The phrenologists Orson Squire Fowler (1809–1887), Lorenzo Niles Fowler (1811–1896), and Samuel R. Wells (1820–1875) published Life Illustrated: A Journal of Entertainment, Improvement, and Progress between 1854 and 1861, after which the newspaper merged with the American Phrenological Journal.

Life Illustrated was one of the earliest periodicals to review Whitman’s first edition of Leaves of Grass (1855), and the review described the poet as "a perfect loafer; yet a thoughtful loafer, an amiable loafer, an able loafer." The journal also printed Emerson’s famous letter to Whitman that began "I greet you at the beginning of a great career . . ." in October 1856, and Whitman published this letter in the second edition of Leaves of Grass (1856). Between November 1855 and August 1856, Whitman published a number of items in Life Illustrated on topics ranging from the opera to working-class housing to the English language as the nation’s "mightiest inheritance." Starting in July 1856, Whitman began the series "New York Dissected," whose medical title implied a precise separation of elements for a better understanding of the whole.

A number of Fowler and Wells' phrenological publications treated the human brain in a similar manner: individual portions are analyzed to determine their particular effects on the whole personality. According to The Illustrated Self-Instructor in Phrenology and Physiology (1853), "[I]t is a LAW . . . that the structure of all beings, and of each of their organs, corresponds perfectly with their functions . . ." (12). Whitman became interested in phrenology as early as 1849, when he had a reading performed by Lorenzo Fowler. According to Jerome Loving, Whitman's score of "6" for "Amativeness" and "Adhesiveness" translated into strong propensities toward sexual passion and friendship (150).

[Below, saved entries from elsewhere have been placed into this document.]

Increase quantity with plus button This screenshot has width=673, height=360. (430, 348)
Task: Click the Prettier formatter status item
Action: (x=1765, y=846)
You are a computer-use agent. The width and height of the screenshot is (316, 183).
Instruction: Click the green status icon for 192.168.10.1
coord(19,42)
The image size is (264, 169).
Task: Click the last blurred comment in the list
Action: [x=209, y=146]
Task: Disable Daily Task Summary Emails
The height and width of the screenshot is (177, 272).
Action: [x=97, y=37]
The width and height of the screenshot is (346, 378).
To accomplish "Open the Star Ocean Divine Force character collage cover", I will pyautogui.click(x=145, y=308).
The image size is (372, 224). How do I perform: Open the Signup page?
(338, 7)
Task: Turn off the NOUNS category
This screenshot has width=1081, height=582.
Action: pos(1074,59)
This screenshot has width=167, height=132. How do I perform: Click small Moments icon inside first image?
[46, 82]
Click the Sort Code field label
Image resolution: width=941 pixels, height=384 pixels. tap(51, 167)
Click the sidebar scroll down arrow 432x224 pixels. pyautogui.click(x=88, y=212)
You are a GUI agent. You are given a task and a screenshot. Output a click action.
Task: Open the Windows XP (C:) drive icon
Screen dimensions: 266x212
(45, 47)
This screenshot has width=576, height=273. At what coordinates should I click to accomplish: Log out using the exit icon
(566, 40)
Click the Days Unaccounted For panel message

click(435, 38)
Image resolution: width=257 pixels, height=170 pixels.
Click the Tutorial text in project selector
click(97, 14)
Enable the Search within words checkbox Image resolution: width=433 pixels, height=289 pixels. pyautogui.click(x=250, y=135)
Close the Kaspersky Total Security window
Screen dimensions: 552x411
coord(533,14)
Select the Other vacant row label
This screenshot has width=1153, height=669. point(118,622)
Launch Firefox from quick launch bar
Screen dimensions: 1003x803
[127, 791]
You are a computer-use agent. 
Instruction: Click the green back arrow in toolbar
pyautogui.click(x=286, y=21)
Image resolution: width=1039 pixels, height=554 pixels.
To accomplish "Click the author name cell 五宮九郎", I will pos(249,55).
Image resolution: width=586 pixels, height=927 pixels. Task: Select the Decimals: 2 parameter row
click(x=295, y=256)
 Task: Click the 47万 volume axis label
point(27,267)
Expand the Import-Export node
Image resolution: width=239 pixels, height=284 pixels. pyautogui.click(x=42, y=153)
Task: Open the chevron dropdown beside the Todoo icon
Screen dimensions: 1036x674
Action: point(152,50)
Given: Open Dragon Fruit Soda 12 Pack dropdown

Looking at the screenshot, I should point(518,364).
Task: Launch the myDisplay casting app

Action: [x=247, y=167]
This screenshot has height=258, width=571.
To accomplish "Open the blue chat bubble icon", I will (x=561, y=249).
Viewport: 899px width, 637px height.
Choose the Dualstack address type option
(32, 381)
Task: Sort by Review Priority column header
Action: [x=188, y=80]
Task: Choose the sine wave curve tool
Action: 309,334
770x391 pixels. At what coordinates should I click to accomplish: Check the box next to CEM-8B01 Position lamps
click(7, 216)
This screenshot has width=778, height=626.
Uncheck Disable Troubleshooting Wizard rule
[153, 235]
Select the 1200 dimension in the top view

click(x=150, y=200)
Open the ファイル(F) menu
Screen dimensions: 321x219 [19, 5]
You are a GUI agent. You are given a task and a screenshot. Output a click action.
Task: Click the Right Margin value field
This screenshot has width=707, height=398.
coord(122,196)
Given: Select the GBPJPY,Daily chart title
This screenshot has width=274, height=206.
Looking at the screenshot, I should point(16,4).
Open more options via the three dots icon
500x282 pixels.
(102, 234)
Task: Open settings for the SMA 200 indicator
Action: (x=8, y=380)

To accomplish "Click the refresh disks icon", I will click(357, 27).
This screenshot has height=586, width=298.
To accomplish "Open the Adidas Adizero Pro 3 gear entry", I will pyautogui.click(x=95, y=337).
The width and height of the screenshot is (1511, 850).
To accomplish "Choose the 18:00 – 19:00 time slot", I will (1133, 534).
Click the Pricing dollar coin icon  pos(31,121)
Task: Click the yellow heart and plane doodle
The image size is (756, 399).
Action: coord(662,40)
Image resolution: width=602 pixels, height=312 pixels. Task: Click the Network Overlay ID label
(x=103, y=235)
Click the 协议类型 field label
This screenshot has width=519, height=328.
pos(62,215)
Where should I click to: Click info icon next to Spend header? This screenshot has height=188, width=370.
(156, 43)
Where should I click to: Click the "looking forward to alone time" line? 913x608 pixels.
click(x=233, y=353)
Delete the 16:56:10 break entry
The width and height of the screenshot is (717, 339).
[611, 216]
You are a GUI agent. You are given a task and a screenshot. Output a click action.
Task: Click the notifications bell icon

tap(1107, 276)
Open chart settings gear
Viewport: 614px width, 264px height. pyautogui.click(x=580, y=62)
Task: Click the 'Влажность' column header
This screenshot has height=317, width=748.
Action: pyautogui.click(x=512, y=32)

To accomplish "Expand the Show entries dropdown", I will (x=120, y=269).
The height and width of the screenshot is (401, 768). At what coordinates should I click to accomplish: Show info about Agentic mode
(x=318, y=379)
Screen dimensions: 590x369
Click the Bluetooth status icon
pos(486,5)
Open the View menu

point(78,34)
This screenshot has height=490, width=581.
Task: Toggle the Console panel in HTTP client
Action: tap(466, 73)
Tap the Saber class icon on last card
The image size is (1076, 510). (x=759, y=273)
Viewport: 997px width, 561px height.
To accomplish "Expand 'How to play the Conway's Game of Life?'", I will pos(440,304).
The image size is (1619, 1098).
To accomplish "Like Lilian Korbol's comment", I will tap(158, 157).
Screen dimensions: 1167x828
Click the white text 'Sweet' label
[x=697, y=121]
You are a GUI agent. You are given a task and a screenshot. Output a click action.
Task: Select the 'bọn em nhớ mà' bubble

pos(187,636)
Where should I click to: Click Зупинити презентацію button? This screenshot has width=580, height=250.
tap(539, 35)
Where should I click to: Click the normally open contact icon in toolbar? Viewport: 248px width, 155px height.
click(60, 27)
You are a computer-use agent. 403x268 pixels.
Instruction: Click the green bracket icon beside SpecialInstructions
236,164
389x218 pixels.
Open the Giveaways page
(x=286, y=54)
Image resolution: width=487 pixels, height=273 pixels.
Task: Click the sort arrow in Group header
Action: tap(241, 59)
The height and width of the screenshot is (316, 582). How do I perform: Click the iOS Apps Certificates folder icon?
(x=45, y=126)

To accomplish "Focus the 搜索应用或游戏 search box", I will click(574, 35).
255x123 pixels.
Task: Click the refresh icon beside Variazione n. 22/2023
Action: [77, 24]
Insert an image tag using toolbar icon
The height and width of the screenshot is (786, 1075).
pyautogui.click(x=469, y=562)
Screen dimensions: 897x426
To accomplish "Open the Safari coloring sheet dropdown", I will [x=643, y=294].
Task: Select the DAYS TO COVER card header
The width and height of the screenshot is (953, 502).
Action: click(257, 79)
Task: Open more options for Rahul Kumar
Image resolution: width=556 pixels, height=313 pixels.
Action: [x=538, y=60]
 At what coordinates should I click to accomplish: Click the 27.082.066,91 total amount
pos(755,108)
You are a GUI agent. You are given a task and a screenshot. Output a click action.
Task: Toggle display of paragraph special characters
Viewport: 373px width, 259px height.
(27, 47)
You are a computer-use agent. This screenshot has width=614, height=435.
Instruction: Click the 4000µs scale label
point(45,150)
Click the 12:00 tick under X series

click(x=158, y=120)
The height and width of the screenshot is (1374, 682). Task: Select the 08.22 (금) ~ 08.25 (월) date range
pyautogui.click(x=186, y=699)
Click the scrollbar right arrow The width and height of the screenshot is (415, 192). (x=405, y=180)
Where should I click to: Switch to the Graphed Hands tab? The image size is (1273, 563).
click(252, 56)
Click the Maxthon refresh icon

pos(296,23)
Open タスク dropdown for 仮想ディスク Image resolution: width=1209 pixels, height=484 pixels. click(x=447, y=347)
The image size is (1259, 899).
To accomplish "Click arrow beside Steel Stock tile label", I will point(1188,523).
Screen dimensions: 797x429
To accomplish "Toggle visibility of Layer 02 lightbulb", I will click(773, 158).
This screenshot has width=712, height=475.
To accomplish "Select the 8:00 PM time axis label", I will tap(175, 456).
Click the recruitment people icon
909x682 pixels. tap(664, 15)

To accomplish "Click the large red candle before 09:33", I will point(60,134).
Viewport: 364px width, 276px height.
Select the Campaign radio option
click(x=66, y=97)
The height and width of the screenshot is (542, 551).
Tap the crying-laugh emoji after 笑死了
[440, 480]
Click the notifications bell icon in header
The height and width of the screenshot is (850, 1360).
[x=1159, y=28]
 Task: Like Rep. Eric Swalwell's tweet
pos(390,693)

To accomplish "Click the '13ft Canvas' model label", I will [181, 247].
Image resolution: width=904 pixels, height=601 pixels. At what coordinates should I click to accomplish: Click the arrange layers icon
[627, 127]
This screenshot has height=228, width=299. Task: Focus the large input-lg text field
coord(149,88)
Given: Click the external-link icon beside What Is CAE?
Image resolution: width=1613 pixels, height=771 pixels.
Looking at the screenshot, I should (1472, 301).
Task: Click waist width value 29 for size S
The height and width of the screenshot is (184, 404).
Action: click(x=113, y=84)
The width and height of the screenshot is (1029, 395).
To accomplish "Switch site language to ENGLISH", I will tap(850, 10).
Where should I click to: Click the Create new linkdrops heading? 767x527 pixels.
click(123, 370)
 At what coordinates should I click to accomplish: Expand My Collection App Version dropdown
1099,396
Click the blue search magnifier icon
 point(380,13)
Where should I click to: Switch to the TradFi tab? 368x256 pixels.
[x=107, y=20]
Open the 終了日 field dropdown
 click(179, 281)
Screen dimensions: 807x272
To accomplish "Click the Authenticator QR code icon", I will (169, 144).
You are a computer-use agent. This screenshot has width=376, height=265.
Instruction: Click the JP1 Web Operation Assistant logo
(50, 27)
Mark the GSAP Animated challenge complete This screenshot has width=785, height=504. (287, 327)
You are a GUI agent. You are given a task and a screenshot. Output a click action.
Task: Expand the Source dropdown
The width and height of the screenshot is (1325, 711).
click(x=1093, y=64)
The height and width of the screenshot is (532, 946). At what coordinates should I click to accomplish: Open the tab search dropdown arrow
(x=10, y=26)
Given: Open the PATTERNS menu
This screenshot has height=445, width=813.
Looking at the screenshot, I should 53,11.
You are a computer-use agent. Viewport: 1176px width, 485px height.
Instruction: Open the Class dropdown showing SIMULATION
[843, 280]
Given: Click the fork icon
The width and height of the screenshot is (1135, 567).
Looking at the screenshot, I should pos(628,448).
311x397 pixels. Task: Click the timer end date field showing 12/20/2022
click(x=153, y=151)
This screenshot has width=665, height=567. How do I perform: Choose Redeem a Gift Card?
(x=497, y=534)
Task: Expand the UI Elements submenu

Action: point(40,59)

Fowler and Wells published Whitman's second edition of Leaves of Grass in 1856, only after Whitman expunged "certain objectionable passages" (Loving 213). Fowler and Wells did not list themselves as publishers of the book, however, and Whitman had a falling out with the phrenologists soon thereafter.

Whitman's voice in "New York Dissected" inclines more toward reportage than in "Letters from Paumanok" and the "Sun-Down Papers," perhaps because he seeks to "dissect" New York City in detail for the reader.

Bibliography

Jerome Loving, Walt Whitman: The Song of Himself 1999.

William Pannapacker, "Life Illustrated," Walt Whitman: An Encyclopedia, ed. J.R. LeMaster and Donald D. Kummings 1998.

Walt Whitman, New York Dissected: A Sheaf of Recently Discovered Newspaper Articles by the Author of Leaves of Grass, ed. Emory Holloway and Ralph Adimari 1936.